First, let me say that methyl esters of vegetable oils or bio-Diesel are a great fuel and burn more efficiently than Diesel fuel but they do have their problems.  In this essay I will use figures for sunflower oil, only.


Firstly, we must consider the area of land needed to grow sufficient quantities:  We can expect a yield of 650 litres/hectare or approx 70 US gallons/acre.  Divide this into the amount of Diesel fuel used in the US and you get how many extra acres of land you need just to grow fuel.  “Ah ha,” you say, “We will use recycled oil.”  But you would be lucky if you could recycle 20-percent of what you grow, now.  Also needed would be an area to grow these crops, one that does not suffer droughts, floods or pestilence in order to guarantee a consistent supply.


Esters are an organic solvent and affect some plastics and rubbers, so systems containing them would need to have their seals replaced with those made of Viton A, or better.

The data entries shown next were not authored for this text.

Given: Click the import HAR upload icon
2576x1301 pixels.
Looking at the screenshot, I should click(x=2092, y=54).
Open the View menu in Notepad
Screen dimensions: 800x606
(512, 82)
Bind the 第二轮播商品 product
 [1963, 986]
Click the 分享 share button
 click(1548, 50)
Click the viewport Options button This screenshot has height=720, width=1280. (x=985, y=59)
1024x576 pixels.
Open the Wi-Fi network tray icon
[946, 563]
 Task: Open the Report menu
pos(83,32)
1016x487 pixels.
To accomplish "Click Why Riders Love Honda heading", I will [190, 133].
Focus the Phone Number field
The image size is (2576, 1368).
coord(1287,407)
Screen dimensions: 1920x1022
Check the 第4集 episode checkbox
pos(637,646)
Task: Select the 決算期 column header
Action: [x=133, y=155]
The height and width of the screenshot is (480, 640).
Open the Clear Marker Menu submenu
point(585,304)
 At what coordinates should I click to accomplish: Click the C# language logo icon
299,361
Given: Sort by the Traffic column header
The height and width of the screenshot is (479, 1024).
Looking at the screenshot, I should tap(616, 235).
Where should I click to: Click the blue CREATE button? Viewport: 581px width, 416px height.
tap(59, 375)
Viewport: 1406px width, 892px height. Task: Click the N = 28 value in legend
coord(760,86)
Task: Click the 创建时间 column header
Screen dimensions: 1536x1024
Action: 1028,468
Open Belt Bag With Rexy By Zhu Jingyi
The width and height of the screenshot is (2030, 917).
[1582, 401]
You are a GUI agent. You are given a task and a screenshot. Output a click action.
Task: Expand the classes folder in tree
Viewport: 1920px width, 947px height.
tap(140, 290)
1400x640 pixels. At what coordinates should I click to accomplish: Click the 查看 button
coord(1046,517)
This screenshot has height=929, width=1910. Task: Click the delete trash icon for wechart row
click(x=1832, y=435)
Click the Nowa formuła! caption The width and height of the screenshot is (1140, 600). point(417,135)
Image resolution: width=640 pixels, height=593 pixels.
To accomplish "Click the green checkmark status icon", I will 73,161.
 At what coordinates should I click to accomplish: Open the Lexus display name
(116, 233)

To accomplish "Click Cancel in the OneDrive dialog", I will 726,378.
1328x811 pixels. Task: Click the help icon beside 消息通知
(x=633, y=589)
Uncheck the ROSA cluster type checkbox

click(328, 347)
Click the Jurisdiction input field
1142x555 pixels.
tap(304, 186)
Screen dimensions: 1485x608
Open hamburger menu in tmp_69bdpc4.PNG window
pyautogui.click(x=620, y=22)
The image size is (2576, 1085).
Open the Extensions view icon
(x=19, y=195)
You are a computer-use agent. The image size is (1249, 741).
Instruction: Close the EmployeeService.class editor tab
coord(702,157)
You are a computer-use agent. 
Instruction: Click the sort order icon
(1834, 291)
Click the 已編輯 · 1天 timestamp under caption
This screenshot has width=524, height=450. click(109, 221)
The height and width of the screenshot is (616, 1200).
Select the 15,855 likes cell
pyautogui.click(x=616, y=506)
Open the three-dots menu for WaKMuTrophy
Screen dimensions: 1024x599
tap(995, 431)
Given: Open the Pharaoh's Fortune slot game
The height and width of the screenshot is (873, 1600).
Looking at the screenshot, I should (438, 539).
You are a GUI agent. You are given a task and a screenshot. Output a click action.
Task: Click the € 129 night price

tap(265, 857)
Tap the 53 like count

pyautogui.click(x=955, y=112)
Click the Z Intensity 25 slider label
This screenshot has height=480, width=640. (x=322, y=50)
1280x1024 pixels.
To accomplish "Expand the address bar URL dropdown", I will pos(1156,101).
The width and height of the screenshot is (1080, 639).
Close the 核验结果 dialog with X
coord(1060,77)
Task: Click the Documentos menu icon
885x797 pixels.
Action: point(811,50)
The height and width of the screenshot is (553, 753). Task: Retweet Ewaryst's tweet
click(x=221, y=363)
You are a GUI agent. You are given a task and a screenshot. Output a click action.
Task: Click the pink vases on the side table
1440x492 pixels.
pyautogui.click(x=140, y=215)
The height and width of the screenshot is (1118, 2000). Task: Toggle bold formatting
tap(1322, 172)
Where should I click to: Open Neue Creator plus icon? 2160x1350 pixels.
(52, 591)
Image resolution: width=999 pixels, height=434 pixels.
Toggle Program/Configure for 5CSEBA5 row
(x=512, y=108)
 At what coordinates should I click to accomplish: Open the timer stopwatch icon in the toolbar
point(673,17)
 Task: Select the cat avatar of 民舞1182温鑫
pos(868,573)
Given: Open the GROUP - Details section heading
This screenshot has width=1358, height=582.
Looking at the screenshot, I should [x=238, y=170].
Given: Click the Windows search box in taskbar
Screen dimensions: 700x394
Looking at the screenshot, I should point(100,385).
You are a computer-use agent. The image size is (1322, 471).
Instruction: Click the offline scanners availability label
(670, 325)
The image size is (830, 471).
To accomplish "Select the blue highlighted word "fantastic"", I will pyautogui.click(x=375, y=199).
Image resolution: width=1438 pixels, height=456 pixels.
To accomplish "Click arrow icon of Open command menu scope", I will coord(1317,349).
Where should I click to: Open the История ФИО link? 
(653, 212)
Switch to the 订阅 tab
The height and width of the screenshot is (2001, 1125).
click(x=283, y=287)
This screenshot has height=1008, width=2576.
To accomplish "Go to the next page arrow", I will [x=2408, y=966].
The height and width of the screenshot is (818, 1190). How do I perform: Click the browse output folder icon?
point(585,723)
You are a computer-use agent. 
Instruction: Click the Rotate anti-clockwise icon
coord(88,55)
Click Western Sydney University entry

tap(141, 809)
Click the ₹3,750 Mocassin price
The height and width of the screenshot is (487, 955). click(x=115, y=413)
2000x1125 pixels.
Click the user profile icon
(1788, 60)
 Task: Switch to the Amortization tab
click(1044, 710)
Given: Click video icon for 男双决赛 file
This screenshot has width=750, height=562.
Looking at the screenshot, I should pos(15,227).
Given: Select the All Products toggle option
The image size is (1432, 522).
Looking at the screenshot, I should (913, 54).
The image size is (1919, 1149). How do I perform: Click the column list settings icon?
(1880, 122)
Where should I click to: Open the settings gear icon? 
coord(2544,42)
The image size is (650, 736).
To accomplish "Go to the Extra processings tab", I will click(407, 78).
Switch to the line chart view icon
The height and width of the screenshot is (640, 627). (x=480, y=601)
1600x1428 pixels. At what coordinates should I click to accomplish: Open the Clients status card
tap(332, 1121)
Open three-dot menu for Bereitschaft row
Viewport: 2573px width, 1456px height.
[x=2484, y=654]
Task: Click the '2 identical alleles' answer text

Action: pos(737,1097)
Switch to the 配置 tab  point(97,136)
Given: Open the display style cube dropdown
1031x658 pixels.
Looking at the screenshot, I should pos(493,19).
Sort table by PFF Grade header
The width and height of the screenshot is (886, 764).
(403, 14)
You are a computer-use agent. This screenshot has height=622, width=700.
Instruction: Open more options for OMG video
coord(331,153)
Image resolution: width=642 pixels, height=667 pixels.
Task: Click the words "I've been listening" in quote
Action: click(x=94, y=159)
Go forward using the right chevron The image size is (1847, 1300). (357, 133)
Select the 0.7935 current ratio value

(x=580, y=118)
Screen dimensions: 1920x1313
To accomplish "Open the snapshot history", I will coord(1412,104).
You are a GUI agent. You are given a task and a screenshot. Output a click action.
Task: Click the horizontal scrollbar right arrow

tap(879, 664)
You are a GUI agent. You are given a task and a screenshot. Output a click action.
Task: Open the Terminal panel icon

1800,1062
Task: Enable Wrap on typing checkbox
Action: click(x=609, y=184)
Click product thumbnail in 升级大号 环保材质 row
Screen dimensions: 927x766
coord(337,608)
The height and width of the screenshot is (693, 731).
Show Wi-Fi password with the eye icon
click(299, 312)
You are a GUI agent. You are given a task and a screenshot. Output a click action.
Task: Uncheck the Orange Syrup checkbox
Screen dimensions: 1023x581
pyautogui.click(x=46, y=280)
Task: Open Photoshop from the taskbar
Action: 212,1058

Esters react with conventional engine oils; so, if you have bad oil rings you could end up with a thick rubbery goo in the sump.  That would require extra oil changes or “stuffed” engines.


Every tonne of grain will yield 125 US gallons of oil, but there will also be 660-kg of meal that must be disposed of.


The productions of every 100-gallons of bio-Diesel requires 25-gallons of methanol or ethanol and 4-pounds of caustic soda.


For every 100 US gallons of bio-Diesel produced, there will be a byproduct: about 20 gallons of glycerol.  Somehow, a use for this must be found; however, at the present the market is satisfied.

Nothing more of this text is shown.